Cependant elle s’approchait du lit de la phthisique, prenait sa main, y déposait une larme : — Ne pleurez point, ma bonne demoiselle, disait la pauvre femme… je vous ai vue ce matin… je serai bien le reste du jour.

Ensuite Marie s’arrêta près d’une jeune fille. — C’est, me dit-elle, une aveugle-sourde-muette de naissance ; quoique dépourvue des sens principaux par lesquels les idées nous arrivent, elle est douée d’une grande intelligence, éprouve des impressions très vives, et parvient à les exprimer. Sans doute, la privation des sens qui lui manquent rend plus fins et plus énergiques les seuls qu’elle possède, l’odorat et le toucher. Voyez comme elle me reconnaît à mes mains, à mes vêtements ! comme elle m’embrasse tendrement ! combien elle est heureuse de me presser sur son cœur !

Et la pauvre fille tressaillait dans les bras de Marie, lui prodiguait mille caresses. L’infortunée, qui ne savait point que la société a des joies, se réjouissait pourtant ; le sourire était toute sa physionomie, et l’on voyait sur ses lèvres une expression de contentement, qu’elle n’imitait point des visages d’autrui.

Que se passait-il dans cette âme tout environnée de ténèbres ! d’où lui venaient ses tendres émotions ? elle ne connaît point le monde où nous vivons… mais n’a-t-elle pas aussi un monde à elle, animé d’idées, de sentiments, de passions qui lui sont propres ? et ce monde, le connaissons-nous mieux qu’elle ne connaît le nôtre ? Tout dans son être intelligent est obscurité pour nous, comme pour elle tout ce qui l’entoure est une nuit profonde.

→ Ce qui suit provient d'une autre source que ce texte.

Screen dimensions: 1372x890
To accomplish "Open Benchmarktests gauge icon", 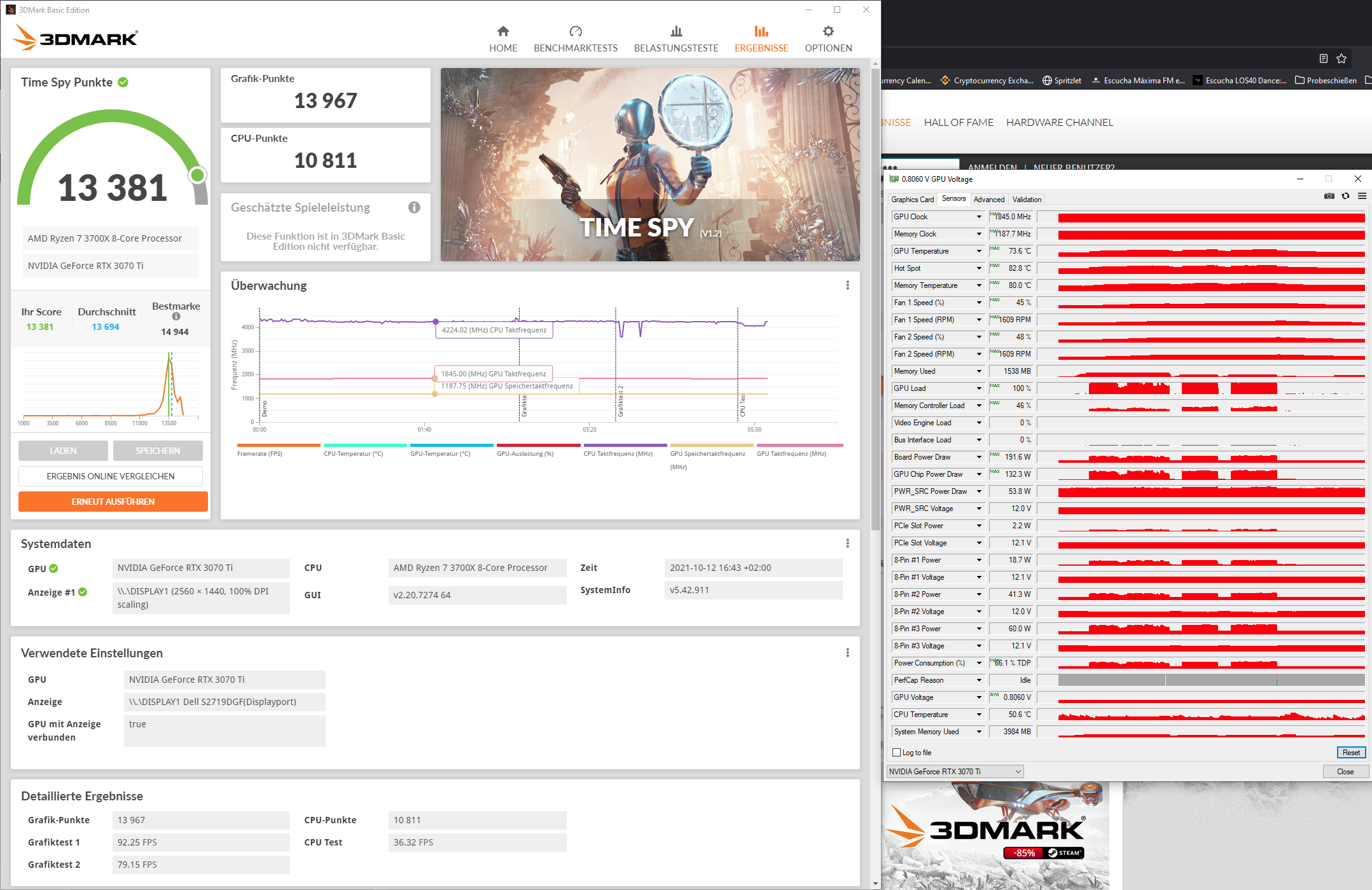I will click(576, 31).
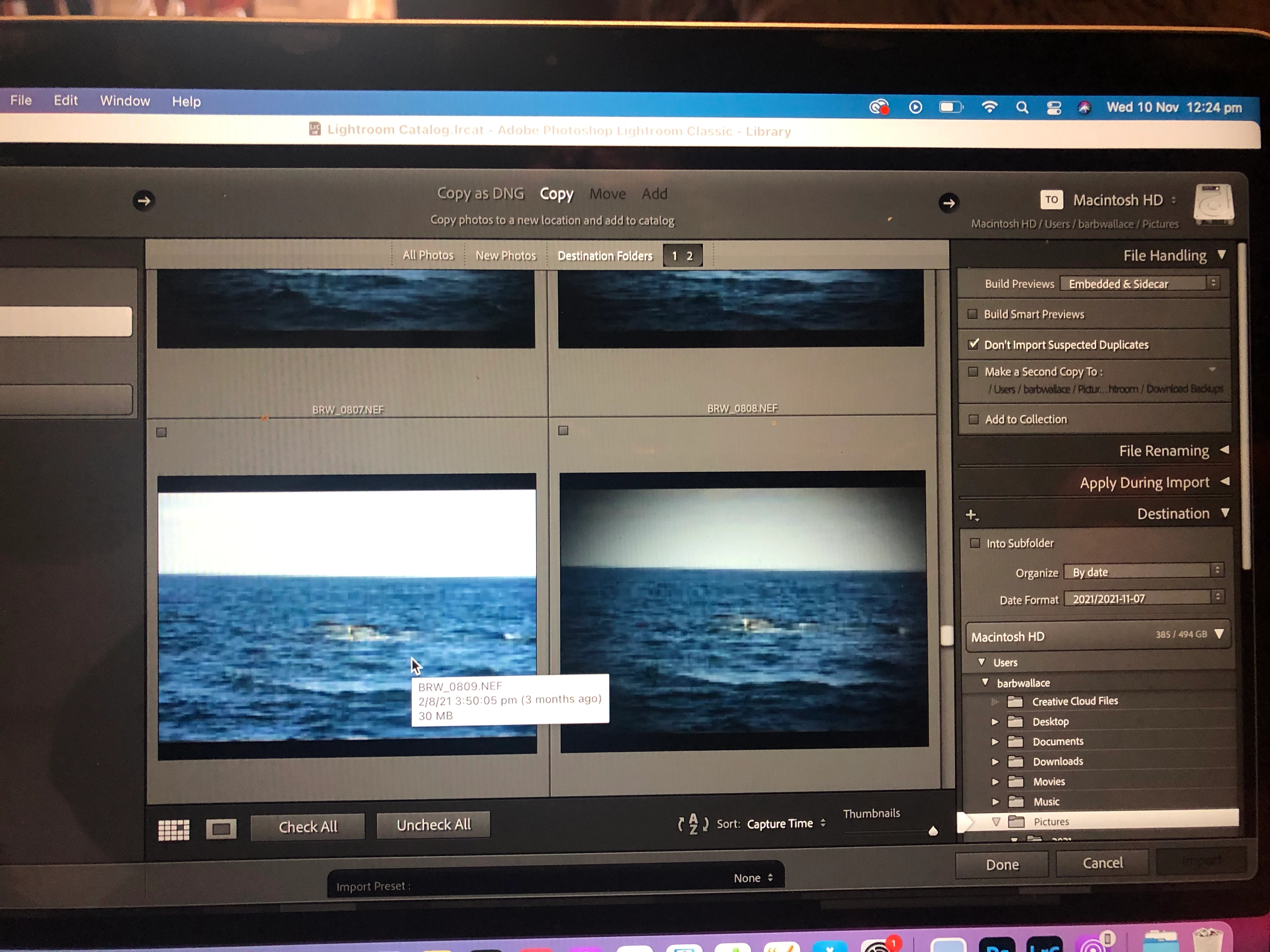Click the Uncheck All button
Screen dimensions: 1270x952
(x=433, y=824)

La fille de Nelson recevait mille bénédictions sur son passage. — Oh ! disait celui-ci, nous crions à Dieu du fond de notre cœur pour qu’il vous donne d’heureux jours ! — Le Ciel vous comblera de ses grâces, disait un autre, parce que vous visitez les affligés.

J’admirai, dans cette occasion, combien les femmes nous sont supérieures dans l’exercice de la charité.